Pixel coordinate grounding data:

════════════════════

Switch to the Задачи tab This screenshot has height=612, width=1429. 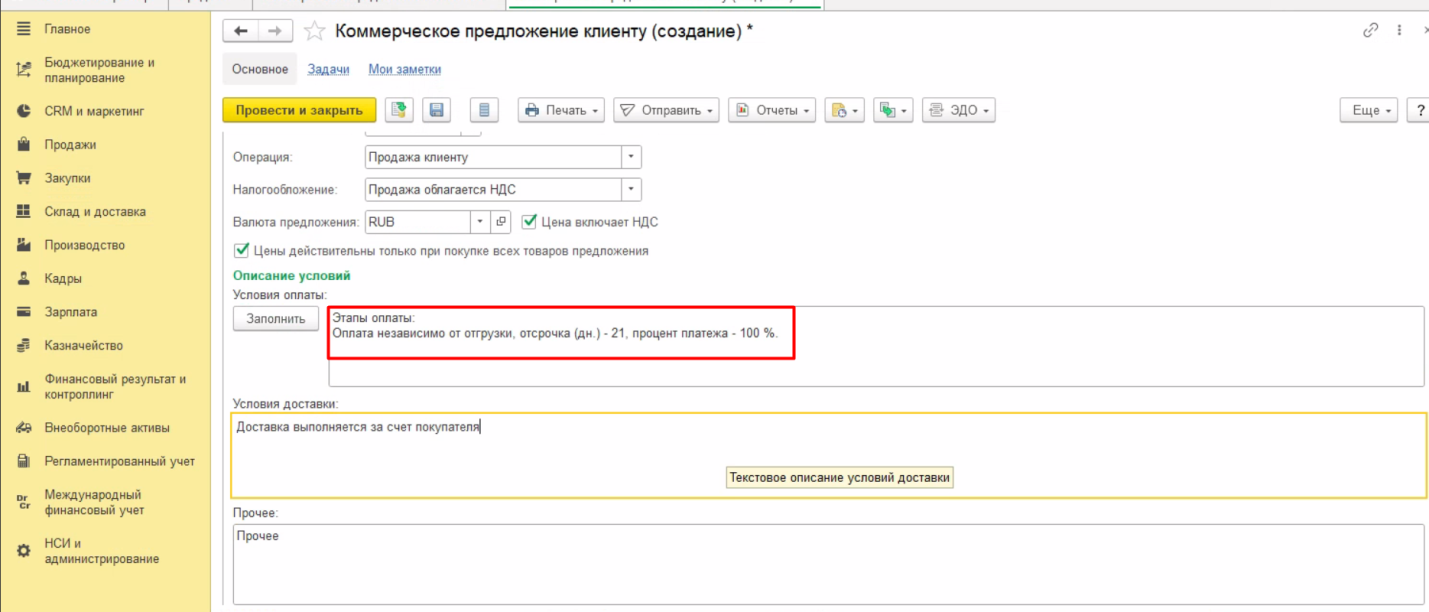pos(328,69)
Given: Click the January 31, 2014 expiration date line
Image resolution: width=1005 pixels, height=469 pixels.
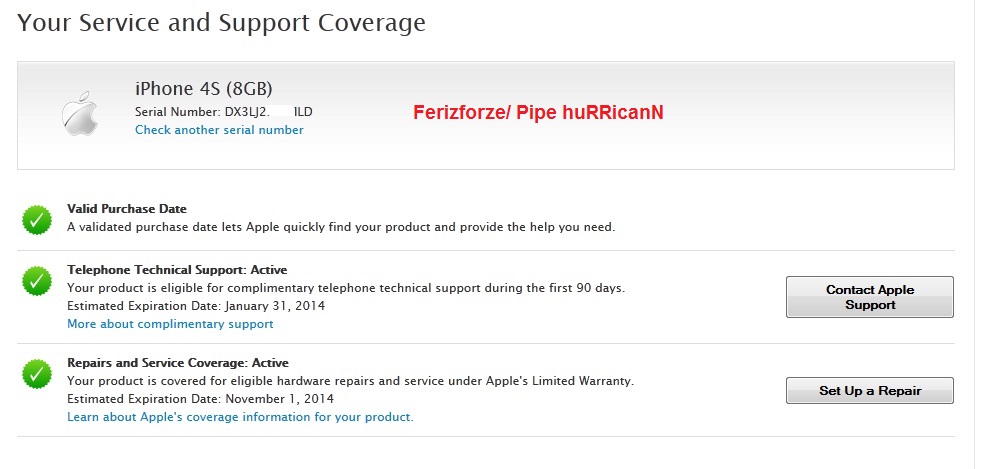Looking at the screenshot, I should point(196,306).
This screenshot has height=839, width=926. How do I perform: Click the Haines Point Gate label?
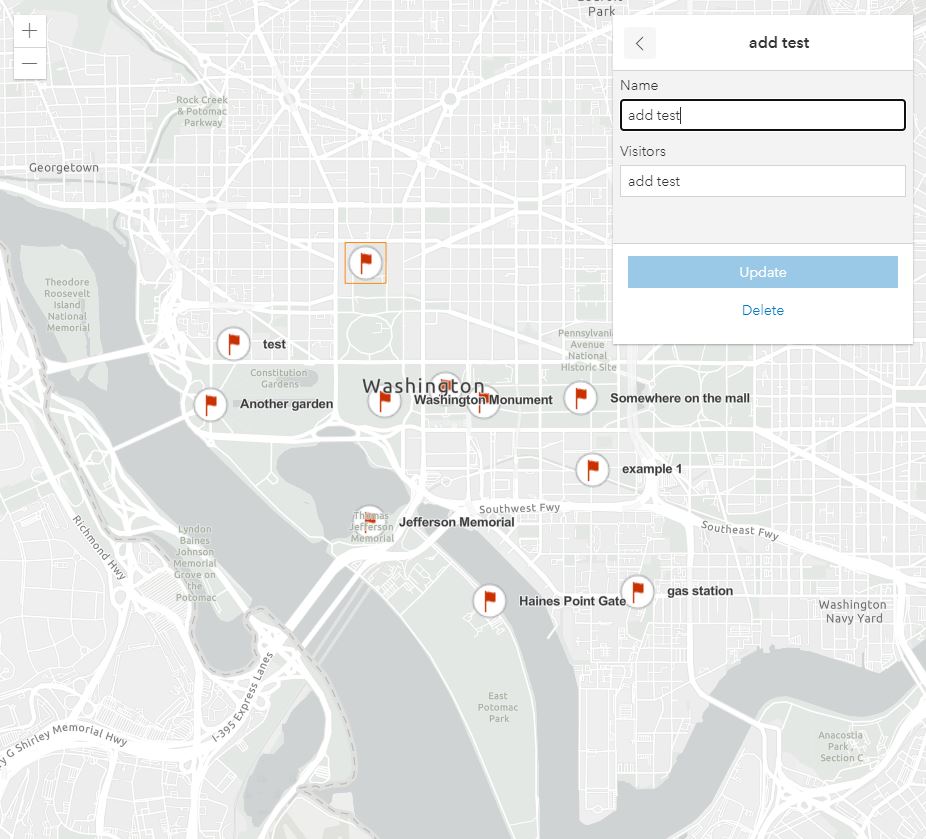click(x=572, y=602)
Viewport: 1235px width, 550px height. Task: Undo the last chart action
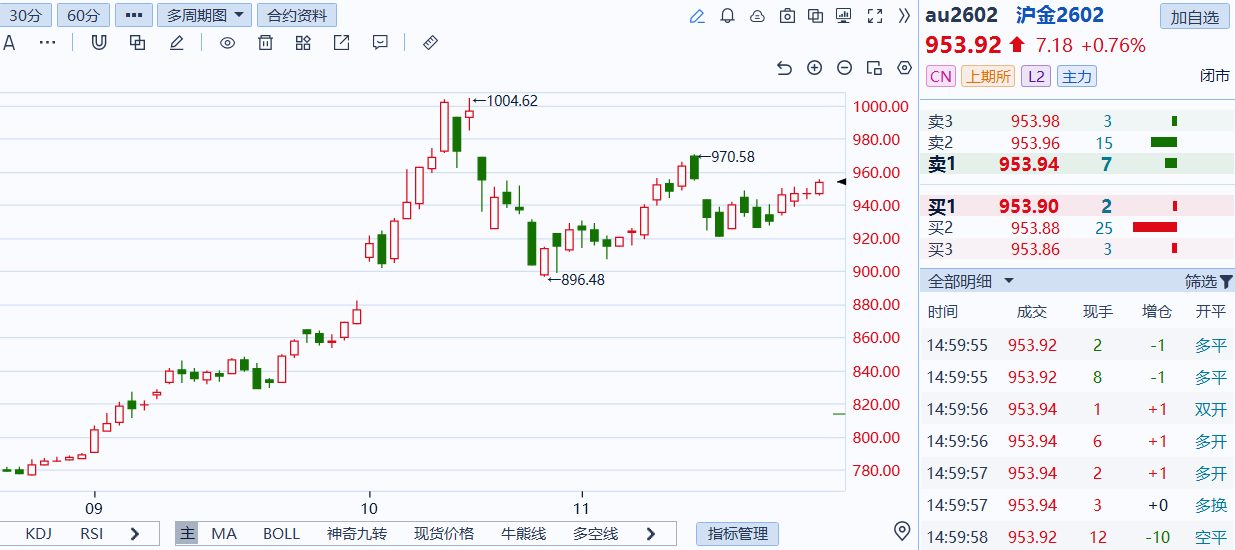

════════════════════

== About this task ==
Only the lines from the one containing "Image resolution: width=1005" through the last line of the records above should be repeated, exactly and without pictures.

== Exercise result ==
Image resolution: width=1005 pixels, height=469 pixels.
Looking at the screenshot, I should point(196,306).
This screenshot has height=839, width=926. How do I perform: Click the Haines Point Gate label?
click(x=572, y=602)
Viewport: 1235px width, 550px height. Task: Undo the last chart action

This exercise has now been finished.